Giderken...

Yağmur yağacak mıydı ? Camı açıp kafasını dışarı çıkarıp gökyüzüne baktı. Yağmur bulutu yoktu ama hava kapalıydı.Yola çıkacaktı, bavulunu hazırlamalıydı.Bu şehri terk ettiği her zaman yağardı, kapanırdı hava ve hüzün koynuna istemese de kaçardı.

Giderken, yıllar önce bu şehri terk ederken, terk ettiğini bilmeden bir gidip hemen döneceğini düşünüp bavulunu bile toplamayıp sıkış tekiş doldurup gittiği o günde kara bulutları vardı gökyüzünün, giderken bir tek o ağlıyor diye düşünmüştü.
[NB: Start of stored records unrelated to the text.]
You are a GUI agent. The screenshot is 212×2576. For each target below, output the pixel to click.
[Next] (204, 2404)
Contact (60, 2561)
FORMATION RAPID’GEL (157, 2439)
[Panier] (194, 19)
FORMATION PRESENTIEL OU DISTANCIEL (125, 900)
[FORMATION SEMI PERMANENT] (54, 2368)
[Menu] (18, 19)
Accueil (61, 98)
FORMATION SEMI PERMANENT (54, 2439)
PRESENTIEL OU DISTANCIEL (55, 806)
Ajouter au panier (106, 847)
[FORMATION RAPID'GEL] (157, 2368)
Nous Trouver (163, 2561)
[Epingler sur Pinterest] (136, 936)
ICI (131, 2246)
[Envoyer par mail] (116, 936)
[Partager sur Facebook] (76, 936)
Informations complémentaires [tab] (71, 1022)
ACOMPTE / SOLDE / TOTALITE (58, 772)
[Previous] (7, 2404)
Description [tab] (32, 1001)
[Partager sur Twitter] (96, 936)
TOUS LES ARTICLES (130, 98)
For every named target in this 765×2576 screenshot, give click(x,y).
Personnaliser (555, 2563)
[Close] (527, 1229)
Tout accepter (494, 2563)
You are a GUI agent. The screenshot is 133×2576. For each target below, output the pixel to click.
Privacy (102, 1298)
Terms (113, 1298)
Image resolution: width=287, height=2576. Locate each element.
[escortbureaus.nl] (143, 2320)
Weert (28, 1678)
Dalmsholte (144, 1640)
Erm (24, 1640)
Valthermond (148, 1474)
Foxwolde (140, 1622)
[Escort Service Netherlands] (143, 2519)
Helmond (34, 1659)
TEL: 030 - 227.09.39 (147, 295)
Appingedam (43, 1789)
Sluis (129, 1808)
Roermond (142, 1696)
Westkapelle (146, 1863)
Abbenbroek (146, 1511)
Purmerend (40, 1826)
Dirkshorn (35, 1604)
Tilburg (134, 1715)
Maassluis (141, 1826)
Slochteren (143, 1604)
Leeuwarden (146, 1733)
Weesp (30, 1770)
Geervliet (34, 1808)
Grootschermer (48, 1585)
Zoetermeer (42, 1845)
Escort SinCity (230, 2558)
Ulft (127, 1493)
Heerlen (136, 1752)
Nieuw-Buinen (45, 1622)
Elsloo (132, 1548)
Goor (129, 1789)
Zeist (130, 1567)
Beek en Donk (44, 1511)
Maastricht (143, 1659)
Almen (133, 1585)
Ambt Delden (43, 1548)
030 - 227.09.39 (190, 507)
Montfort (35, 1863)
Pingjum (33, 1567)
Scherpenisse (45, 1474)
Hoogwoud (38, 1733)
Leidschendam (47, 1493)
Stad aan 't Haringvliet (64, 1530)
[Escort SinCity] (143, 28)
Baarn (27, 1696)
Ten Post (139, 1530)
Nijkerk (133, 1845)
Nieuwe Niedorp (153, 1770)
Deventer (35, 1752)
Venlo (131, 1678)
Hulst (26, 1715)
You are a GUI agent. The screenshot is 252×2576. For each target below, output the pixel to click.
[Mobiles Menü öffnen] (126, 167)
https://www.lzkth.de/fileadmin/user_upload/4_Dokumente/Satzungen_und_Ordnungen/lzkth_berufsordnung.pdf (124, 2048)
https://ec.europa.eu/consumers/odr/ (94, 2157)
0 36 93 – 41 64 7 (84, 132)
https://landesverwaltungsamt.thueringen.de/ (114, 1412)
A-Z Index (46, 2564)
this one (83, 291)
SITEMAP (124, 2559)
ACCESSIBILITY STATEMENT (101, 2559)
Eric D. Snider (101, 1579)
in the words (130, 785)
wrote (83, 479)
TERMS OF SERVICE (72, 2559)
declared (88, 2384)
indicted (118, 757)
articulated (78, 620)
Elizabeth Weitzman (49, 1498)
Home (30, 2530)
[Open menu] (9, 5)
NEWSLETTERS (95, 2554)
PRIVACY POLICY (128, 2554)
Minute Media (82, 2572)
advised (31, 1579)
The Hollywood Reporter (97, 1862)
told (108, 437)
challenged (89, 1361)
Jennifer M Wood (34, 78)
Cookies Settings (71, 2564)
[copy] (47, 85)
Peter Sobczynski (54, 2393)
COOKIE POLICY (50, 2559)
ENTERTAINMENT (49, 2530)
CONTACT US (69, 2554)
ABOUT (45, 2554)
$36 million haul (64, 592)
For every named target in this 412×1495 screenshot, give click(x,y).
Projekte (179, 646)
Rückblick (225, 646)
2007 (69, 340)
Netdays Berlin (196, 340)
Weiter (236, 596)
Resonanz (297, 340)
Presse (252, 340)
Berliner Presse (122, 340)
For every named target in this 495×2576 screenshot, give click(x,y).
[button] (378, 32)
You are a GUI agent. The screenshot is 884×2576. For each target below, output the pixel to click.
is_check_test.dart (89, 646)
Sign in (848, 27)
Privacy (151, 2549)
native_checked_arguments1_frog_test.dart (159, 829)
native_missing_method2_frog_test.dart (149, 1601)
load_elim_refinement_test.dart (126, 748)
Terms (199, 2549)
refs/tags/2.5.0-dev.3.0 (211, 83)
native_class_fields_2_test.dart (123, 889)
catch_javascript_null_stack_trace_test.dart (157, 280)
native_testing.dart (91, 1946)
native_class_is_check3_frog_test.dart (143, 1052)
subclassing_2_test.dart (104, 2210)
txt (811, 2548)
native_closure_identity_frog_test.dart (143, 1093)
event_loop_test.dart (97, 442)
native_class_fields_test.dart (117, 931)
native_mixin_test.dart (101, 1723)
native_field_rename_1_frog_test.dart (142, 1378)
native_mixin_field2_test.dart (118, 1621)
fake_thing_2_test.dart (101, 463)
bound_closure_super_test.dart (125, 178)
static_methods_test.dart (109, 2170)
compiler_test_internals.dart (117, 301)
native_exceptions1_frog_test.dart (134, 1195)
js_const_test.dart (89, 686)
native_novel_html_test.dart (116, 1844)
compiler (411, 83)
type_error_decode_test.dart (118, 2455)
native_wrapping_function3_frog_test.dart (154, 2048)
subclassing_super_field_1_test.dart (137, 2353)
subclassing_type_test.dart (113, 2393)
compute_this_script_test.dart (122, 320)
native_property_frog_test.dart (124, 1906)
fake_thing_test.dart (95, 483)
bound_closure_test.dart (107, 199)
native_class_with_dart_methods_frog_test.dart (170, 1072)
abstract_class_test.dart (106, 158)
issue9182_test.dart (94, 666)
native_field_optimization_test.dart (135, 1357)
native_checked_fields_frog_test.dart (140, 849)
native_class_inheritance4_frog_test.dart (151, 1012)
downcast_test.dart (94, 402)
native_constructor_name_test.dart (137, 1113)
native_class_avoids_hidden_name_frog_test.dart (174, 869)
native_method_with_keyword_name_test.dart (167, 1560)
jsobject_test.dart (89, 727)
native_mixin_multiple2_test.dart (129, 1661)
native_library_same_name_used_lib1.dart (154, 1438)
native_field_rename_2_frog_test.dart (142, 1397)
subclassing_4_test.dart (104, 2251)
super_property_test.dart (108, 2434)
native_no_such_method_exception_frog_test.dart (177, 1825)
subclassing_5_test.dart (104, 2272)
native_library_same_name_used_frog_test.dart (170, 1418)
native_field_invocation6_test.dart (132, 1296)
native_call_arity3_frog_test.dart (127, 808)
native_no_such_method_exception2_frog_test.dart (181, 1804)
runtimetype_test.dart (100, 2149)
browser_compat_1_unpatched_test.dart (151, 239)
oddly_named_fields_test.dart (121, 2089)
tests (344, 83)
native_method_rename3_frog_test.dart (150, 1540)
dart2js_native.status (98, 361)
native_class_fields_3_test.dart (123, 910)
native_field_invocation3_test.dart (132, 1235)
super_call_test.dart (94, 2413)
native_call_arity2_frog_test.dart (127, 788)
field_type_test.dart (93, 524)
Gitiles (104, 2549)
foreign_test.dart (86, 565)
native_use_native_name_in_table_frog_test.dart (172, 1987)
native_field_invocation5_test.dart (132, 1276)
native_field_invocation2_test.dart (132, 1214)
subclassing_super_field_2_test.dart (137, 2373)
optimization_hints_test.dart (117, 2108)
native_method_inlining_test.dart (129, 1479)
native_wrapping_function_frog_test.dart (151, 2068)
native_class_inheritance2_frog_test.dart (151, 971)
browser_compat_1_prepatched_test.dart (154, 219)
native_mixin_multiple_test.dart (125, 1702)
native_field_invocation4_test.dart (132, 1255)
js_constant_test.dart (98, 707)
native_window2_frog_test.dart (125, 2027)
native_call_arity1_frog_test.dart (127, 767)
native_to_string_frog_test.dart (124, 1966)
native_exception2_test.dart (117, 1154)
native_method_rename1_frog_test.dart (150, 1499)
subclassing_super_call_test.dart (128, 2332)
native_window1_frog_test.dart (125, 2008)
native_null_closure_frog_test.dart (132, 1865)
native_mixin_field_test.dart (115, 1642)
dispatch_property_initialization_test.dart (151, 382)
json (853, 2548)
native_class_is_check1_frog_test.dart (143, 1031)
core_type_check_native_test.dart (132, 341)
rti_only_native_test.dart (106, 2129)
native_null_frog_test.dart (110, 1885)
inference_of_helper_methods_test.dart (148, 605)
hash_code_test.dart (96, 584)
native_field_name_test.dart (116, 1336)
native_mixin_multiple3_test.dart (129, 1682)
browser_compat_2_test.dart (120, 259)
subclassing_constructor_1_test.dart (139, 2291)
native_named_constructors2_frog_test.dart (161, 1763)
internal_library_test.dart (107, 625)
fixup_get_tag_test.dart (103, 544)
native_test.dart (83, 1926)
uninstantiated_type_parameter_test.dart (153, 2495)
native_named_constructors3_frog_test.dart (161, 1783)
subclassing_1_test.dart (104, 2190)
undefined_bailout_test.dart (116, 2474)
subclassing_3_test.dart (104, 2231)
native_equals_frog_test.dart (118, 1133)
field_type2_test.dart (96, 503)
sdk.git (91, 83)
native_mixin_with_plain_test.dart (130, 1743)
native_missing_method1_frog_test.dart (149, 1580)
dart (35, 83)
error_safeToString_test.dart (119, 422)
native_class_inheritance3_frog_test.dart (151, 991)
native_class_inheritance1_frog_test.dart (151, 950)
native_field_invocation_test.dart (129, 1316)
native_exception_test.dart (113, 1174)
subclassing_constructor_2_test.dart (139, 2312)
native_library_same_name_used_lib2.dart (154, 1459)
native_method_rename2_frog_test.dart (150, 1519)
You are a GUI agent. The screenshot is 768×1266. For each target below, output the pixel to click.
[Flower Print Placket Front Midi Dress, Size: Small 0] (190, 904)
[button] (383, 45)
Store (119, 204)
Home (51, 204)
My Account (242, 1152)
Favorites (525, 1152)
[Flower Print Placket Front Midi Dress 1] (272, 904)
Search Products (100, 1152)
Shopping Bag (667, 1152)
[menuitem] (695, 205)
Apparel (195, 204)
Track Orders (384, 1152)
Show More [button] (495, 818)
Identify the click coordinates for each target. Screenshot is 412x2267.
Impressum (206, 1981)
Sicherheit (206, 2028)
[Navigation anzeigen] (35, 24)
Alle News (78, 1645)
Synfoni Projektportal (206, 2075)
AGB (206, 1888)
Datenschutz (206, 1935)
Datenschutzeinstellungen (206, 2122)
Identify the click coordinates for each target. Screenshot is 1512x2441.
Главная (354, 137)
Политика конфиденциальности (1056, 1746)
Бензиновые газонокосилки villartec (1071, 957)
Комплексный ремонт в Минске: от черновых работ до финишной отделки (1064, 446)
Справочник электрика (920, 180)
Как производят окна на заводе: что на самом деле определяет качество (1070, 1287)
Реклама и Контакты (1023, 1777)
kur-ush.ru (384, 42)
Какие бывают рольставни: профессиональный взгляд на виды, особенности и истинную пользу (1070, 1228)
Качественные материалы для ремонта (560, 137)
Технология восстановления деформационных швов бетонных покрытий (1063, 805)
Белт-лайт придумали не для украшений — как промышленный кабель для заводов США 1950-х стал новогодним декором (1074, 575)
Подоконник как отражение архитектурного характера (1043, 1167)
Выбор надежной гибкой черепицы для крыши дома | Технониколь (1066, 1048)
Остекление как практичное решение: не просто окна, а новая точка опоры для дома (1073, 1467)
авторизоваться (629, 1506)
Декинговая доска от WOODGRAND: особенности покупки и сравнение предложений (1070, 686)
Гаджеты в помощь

Üstünden bir dolu yağmur, binlerce kar tanesi, bir dolu köprü geçişi her seferinde neredeyse bu kentin şarkılarına yakalanış radyodan. Aniden kesilen başka şeylerin hatırlanışıyla konuşmalarda, gülerken bir sızı göğüsünde bir sıkıştırış, denizin ortasında hiç bir kara görünmezken bu deniz olmayan kenti görmek için ufka bakmak.
Rastlamak için öyle kendisini aradığını düşünmediği gözlerle karşılaşmak için kitapçı tezgahlarını karıştırmak öğleden sonraları boş kaldığında yapamadığına hayıflanmak bu şehirde olamamak.
Bu şehir büyük bir ihtimalle yıllar öncesinde gidip ortadan kaybolduğunda kendisi için " Bir şey söylemedi giderken, biraz gezer dolaşır sonra döner diye bekledik. Dönmedi. Bıraktıklarını almaya da gelmedi birini de göndermedi. Arayıp sormadı da." diyerek yokluğunu eksikliğini söylemiştir birilerine.
Yine başlıyordu yağmur. Bavulunu toplamaya başladı.